Convergence is the science of 'how approximations can be expected to be close enough to the reality'.
To draw a circle by hand, you only need to seize that $\pi \approx ~ 3$ (uniform 5% error). With a compas on a gridded sheet graph paper, perhaps $\pi \approx ~ 3.15$ is sufficient. For the Jet Propulsion Lab (JPL) "for interplanetary navigation, we use 3.141592653589793", see details in How Many Decimals of Pi Do We Really Need?
Convergence is about how more complex questions are answered (see for instance how can a function can be approximated by sines or cosines) :
- can a calibration function be approximated by a parabola
- if I want raise of 20 % in two years, can I have an increase of only $9.6 \%$ each of the two years (th answer is yes).

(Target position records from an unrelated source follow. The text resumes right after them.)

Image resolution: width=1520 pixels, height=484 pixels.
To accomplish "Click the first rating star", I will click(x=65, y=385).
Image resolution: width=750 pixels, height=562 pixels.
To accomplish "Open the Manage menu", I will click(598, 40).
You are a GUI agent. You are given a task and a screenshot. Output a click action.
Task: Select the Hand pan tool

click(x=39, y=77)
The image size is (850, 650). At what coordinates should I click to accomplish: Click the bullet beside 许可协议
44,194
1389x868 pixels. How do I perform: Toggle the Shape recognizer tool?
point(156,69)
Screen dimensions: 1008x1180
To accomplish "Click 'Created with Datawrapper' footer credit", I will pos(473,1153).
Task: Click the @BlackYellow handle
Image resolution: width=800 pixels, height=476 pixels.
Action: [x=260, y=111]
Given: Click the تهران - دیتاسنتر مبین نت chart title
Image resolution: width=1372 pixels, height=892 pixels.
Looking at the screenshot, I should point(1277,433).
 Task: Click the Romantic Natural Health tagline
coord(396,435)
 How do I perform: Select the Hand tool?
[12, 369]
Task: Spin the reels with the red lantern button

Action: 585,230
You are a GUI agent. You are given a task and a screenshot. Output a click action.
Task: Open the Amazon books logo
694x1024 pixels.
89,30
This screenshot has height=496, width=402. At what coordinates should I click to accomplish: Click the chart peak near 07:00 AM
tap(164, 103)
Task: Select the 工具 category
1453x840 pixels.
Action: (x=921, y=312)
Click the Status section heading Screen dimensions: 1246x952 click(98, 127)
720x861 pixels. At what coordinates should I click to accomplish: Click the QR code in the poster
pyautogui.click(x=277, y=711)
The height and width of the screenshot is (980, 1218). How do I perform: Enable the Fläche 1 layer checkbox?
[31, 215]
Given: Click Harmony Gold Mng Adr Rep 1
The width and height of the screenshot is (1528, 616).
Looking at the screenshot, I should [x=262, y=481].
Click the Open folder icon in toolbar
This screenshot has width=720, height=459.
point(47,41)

In more academic terms: suppose that there is a function $s(t)$. One has little knowledge about it, except that it wiggles. So you can choose a set of functions $\psi_\omega (t) $ depending on a parameter $\omega$, that wiggles like exponential sines. Can we approximate $s(t)$ with a certain combination of a finite number of $\psi_\omega (t)$? In the standard linear case, we seek a linear combination of the $\psi_\omega (t)$:
$$\sum a_\omega \psi_\omega (t)$$
The question rephrases as, for a given interval for $t$, and an increasing set $\Omega_\lambda$, $\lambda\in \Lambda$, of $\omega \in \Omega_\lambda$. The causal ideas, is: the bigger the number of terms (so the bigger the cardinal or the number of terms in $\Lambda$). In other terms, is
$$s(t)-\sum_{a_\omega \in \Omega_\lambda} a_\omega \psi_\omega (t)$$
very close to $0$, and how, depending on $t$ and $\Omega_\lambda$. Or: how fast does
$$\Delta\left(s(t)-\sum_{a_\omega \in \Omega_\lambda} a_\omega \psi_\omega (t)\right)$$
tends to zero, where $\Delta(\cdot)$ is a measure of closeness (a distance, a norm, a divergence).